Stealing the Mystic Lamb
- Author: Noah Charney
- Publisher: PublicAffairs
- Publication date: 2010

= Stealing the Mystic Lamb =

2010 book by Noah Charney

Stealing the Mystic Lamb: The True Story of the World's Most Coveted Masterpiece is a non-fiction book by art historian Noah Charney. The book was published in 2010 by PublicAffairs. It tells the story of The Ghent Altarpiece (also known as The Adoration of the Mystic Lamb, or simply The Mystic Lamb), a monumental oil painting by the Flemish master Jan van Eyck, currently on display in the cathedral of Saint Bavo, in the city of Ghent. The work is arguably the most influential painting in history, and it is also the most frequently stolen artwork of all-time.
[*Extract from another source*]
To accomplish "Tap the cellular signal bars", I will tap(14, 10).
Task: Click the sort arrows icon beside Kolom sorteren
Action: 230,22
Charney's book tells the story of the artwork and the many crimes and mysteries of which it was the victim since its completion in 1432.

==Critical reaction==
Charney's book received much critical praise, including the following review from Kirkus Reviews (15 July 2010):

"Charney (Art History/American Univ. of Rome; The Art Thief, 2007, etc.) unsnarls the tangled history of Jan van Eyck's 15th-century The Ghent Altarpiece ( The Mystic Lamb), "the most desired and victimized object of all time."
With a novelist's sense of structure and tension, the author adds an easy familiarity with the techniques of oil painting and with the intertwining vines of art and political and religious history. He begins near the end of World War II. As the Reich's military fortunes crumbled, the Allies scrambled to find where the Nazis concealed their tens of thousands of stolen artworks, many slated for Hitler's proposed "super museum." Among them was the Altarpiece. Charney pauses to describe the large work, which comprises 20 individual painted panels, hinged together. Art historians admire it not just for its supreme craftsmanship—described clearly by the author—but also for its historical significance as the world's first major oil painting. Charney also lists a number of "firsts" that the work represents (e.g., the first to use directed spotlighting) and sketches the biography of van Eyck, which makes Shakespeare's seem richly detailed by comparison. Commissioned to create the altarpiece for the Saint Bavo Cathedral in Ghent, Belgium, van Eyck took some six years to complete it. As religious and political strife waxed and waned, the painting was always in danger. The Calvinists didn't like it (the Catholics promptly hid it); Napoleon, perhaps history's greatest art thief, craved it; a cathedral fire threatened it; the Germans came for it in World War I and again in World War II. Even now, one panel remains at large, though some argue that the replacement copy is actually the original.
A brisk tale of true-life heroism, villainy, artistry and passion."

==Author==
Noah Charney holds advanced degrees in art history from The Courtauld Institute and Cambridge University. He is the founding director of ARCA, the Association for Research into Crimes against Art, a non-profit think tank and consultancy group on issues in art crime (www.artcrime.info). His work in the field of art crime has been praised in such forums as The New York Times Magazine, Time Magazine, The Wall Street Journal, BBC Radio, National Public Radio, El Pais, Vogue, Vanity Fair, and Tatler among others. He has appeared on radio and television, including ITV, CNBC, and MSNBC and he is in constant demand as a lecturer. Having recently taught at Yale University, Charney is now Adjunct Professor of Art History at the American University of Rome. Charney is the author of numerous articles and a novel, The Art Thief (Atria 2007), which is currently translated into fourteen languages and is a best-seller in four countries. He is the editor of an academic essay collection entitled Art & Crime: Exploring the Dark Side of the Art World, published by Praeger in 2009 and the Museum Time series of guides to museums in Spain, published by geoPlaneta in 2010. He lives in Italy and lectures internationally in the subjects of art history and art crime.